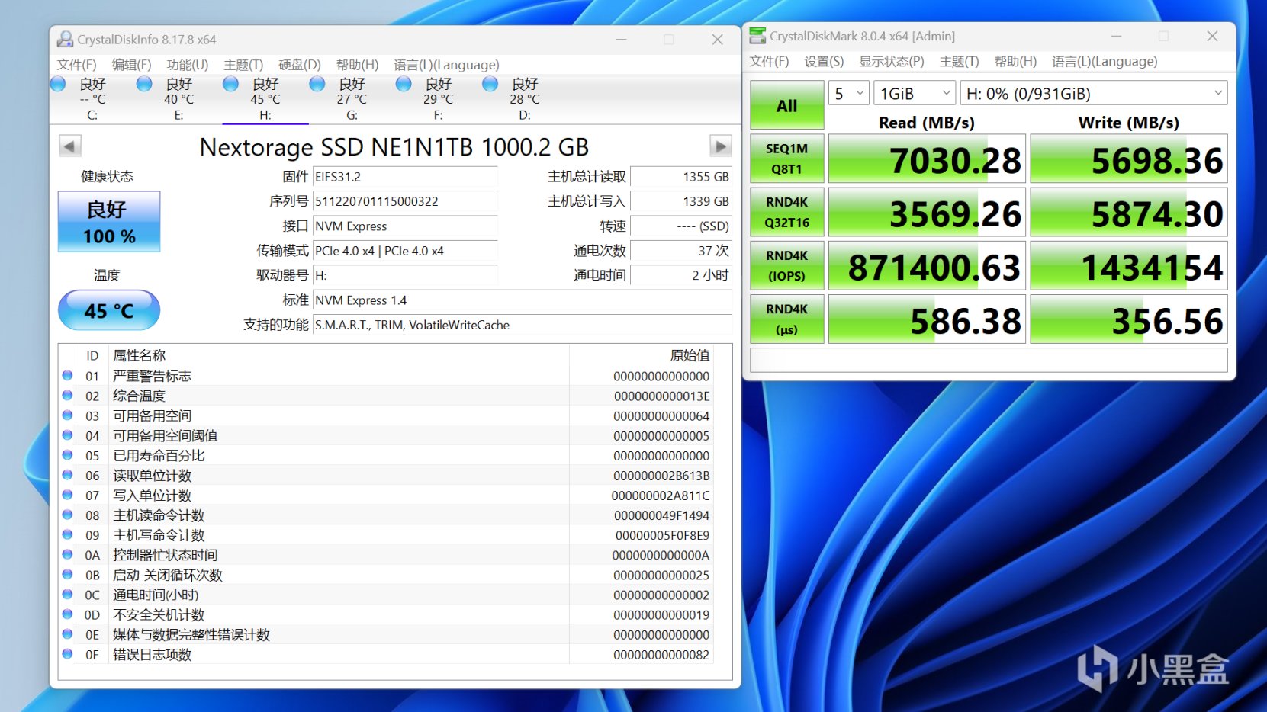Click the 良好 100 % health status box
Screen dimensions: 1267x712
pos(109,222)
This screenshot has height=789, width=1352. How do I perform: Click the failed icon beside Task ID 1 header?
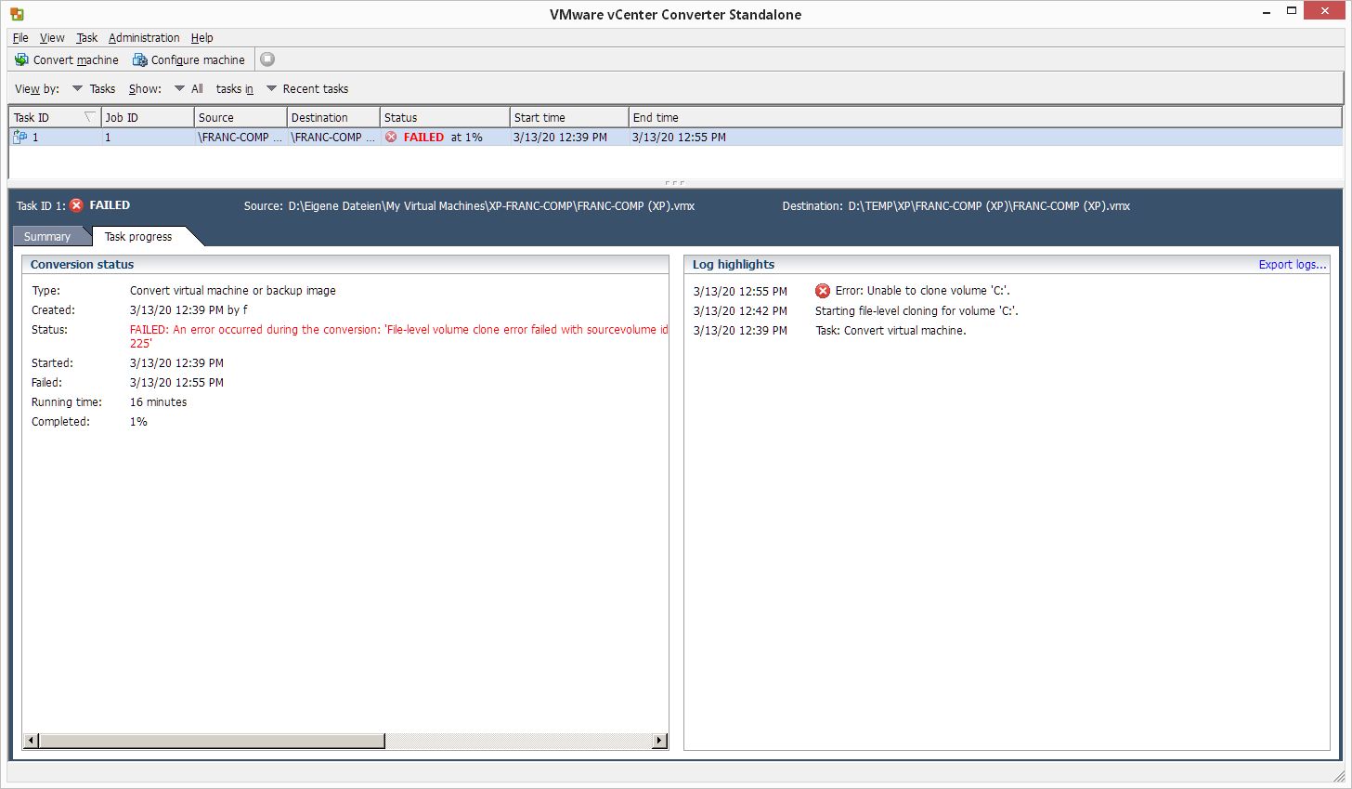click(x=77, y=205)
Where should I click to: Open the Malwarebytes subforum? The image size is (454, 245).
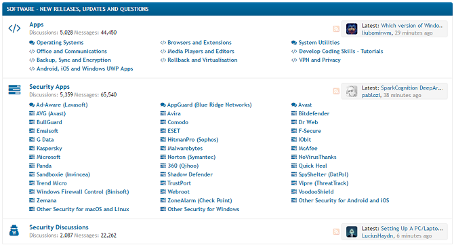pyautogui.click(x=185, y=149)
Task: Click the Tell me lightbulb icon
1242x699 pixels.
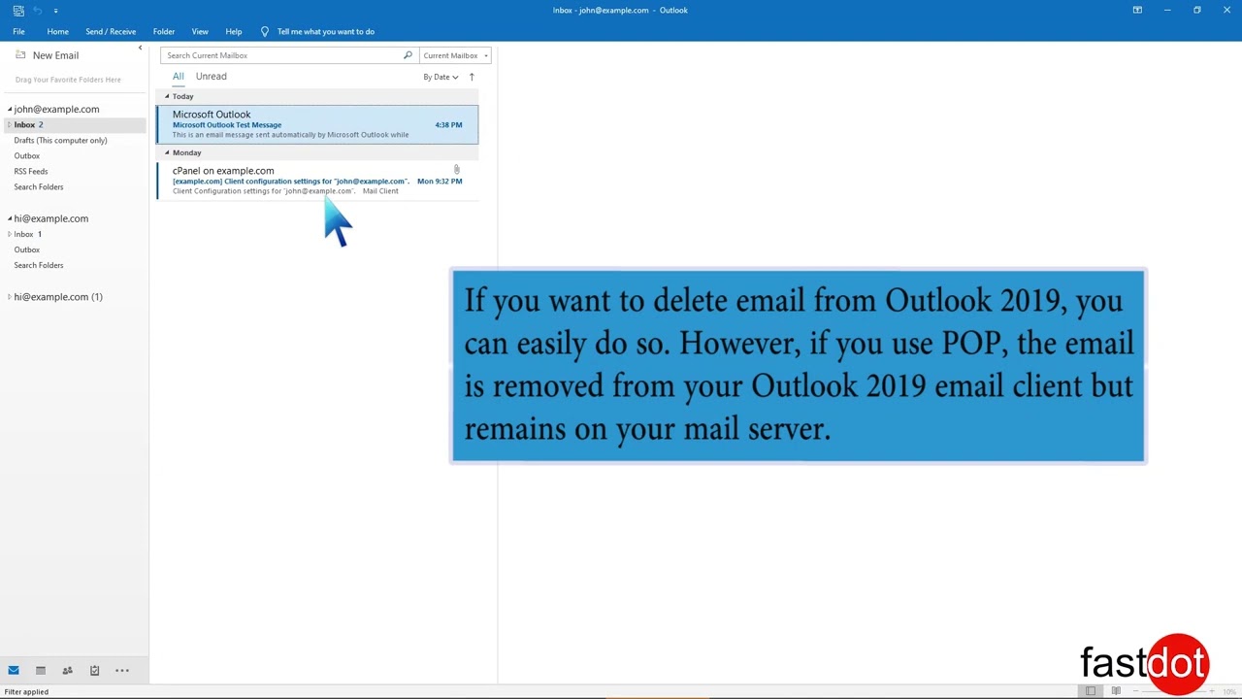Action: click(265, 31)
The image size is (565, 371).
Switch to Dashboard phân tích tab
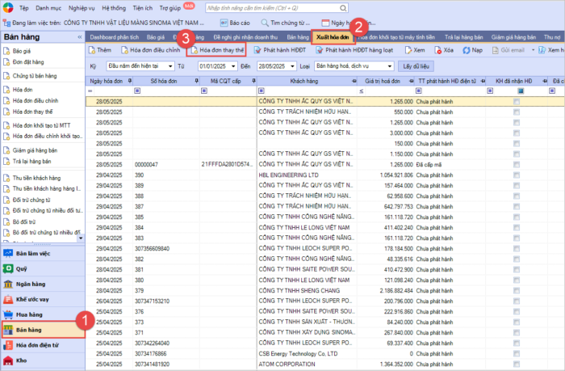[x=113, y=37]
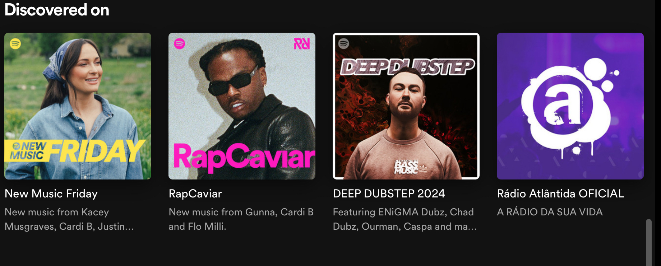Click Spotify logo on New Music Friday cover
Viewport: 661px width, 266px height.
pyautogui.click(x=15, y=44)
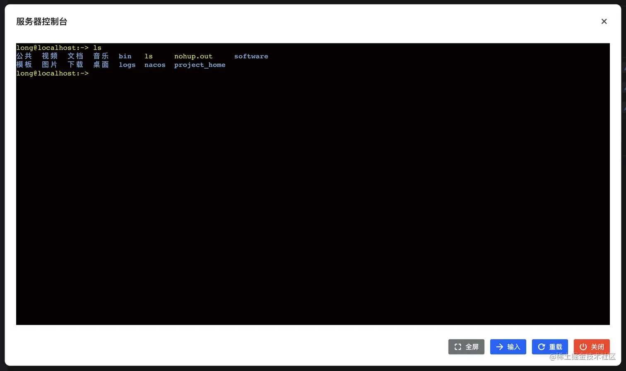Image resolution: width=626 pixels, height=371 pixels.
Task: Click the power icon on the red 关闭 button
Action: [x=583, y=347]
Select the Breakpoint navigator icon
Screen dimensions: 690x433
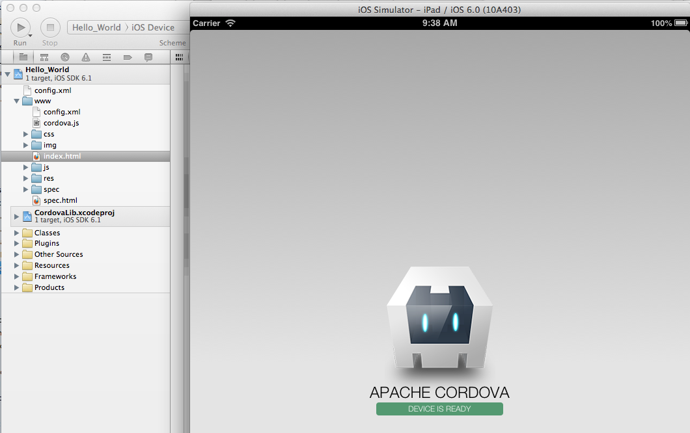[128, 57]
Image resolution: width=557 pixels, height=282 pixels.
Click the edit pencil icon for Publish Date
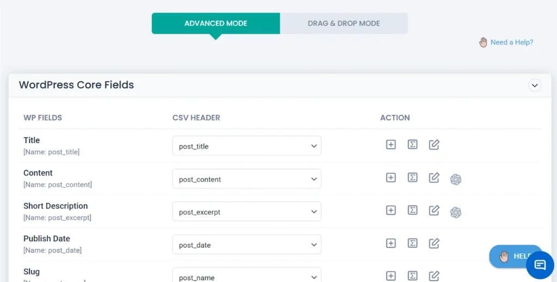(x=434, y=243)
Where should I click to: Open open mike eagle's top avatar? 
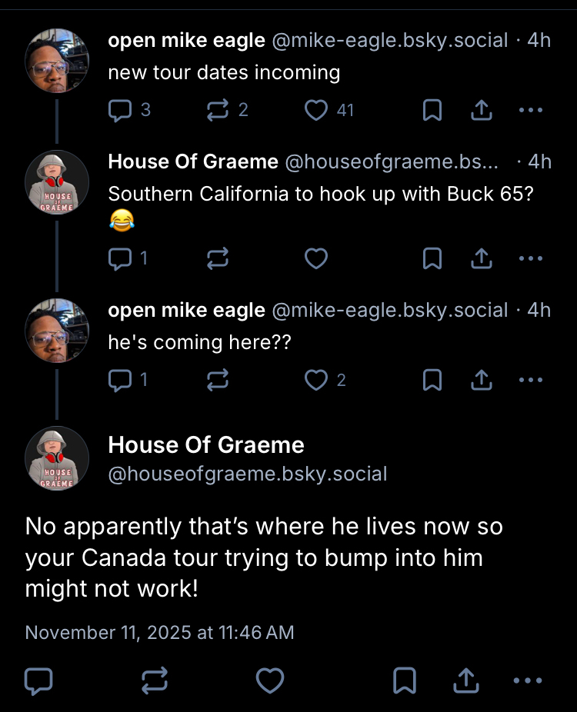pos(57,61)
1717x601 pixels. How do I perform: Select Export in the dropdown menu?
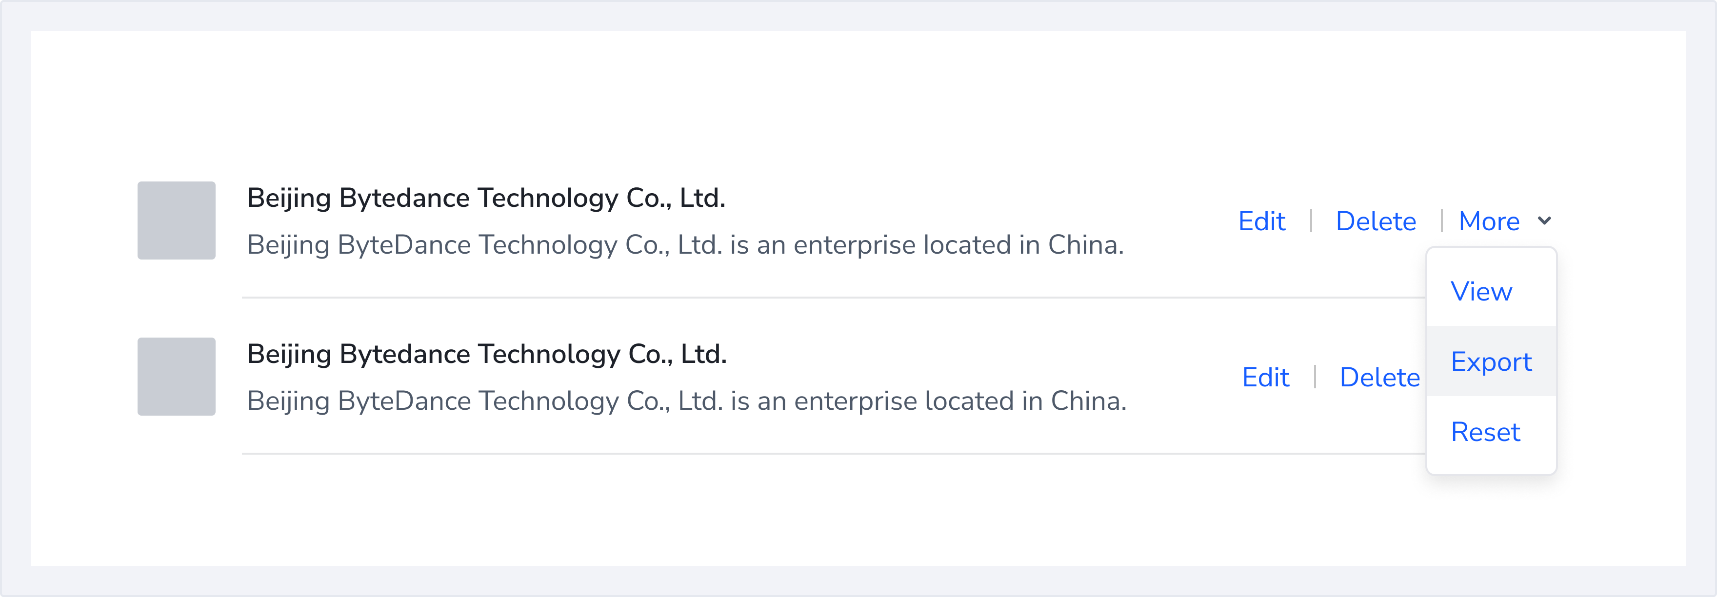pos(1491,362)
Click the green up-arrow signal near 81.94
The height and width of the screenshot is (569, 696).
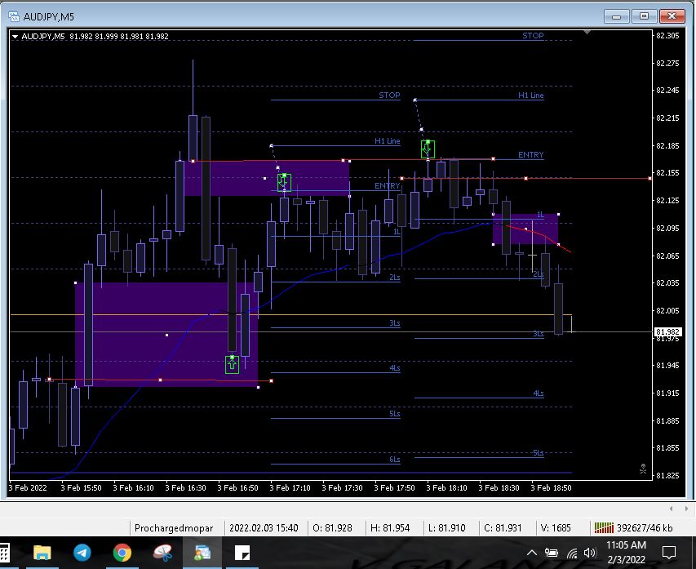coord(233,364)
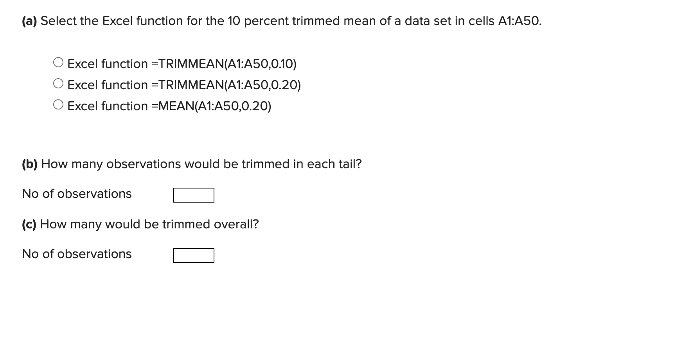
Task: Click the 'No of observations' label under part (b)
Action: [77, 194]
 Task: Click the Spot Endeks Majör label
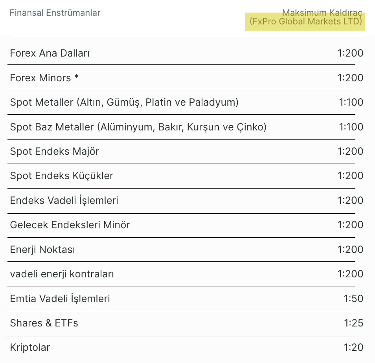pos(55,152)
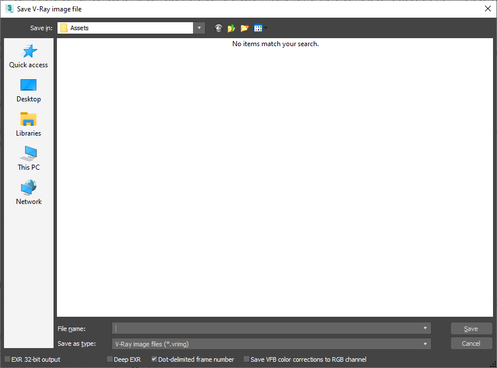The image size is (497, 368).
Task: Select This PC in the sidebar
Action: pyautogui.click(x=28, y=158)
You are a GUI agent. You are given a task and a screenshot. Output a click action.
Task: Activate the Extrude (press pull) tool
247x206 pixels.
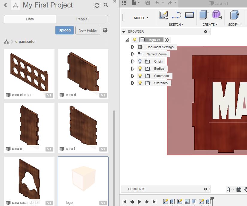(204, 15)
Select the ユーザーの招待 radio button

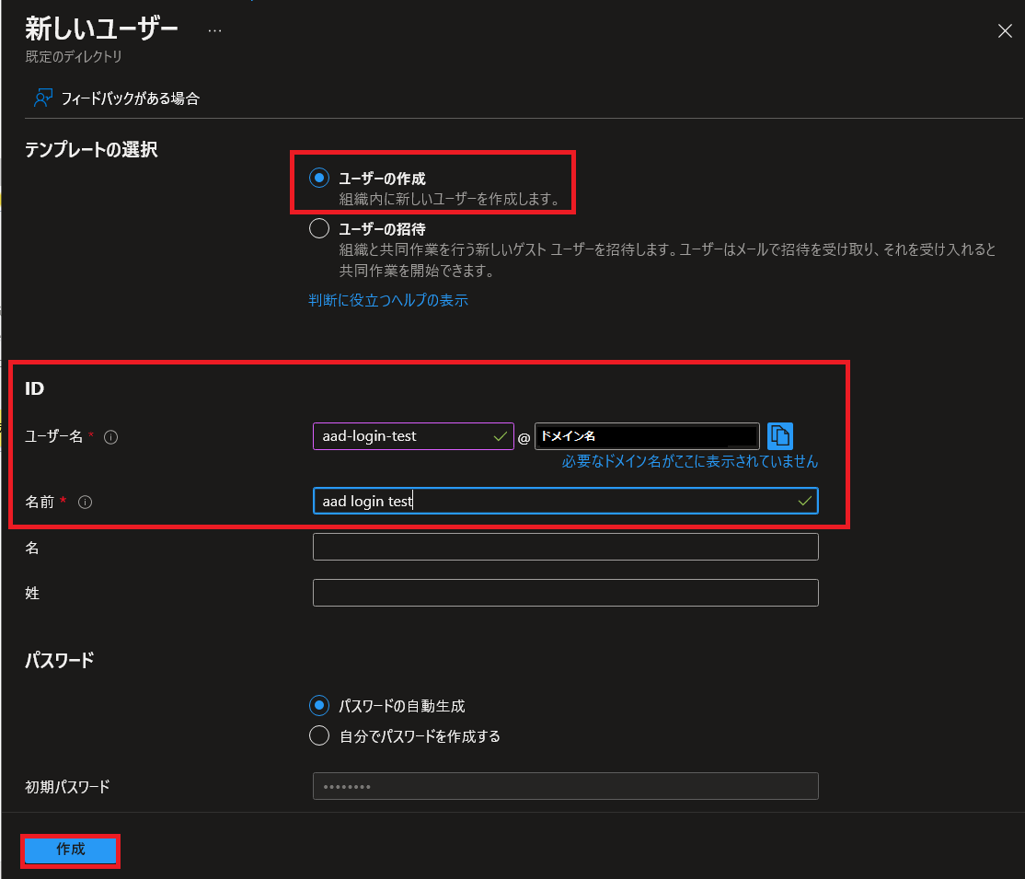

□ □ □

■ **Work required**: Once the line containing "Task: Activate the Extrude (press pull) tool" has been found, write out exactly that line and each one after it through the end of the data, leaving out every picture.

■ **Exercise response**:
Task: Activate the Extrude (press pull) tool
247x206 pixels.
(204, 15)
Select the ユーザーの招待 radio button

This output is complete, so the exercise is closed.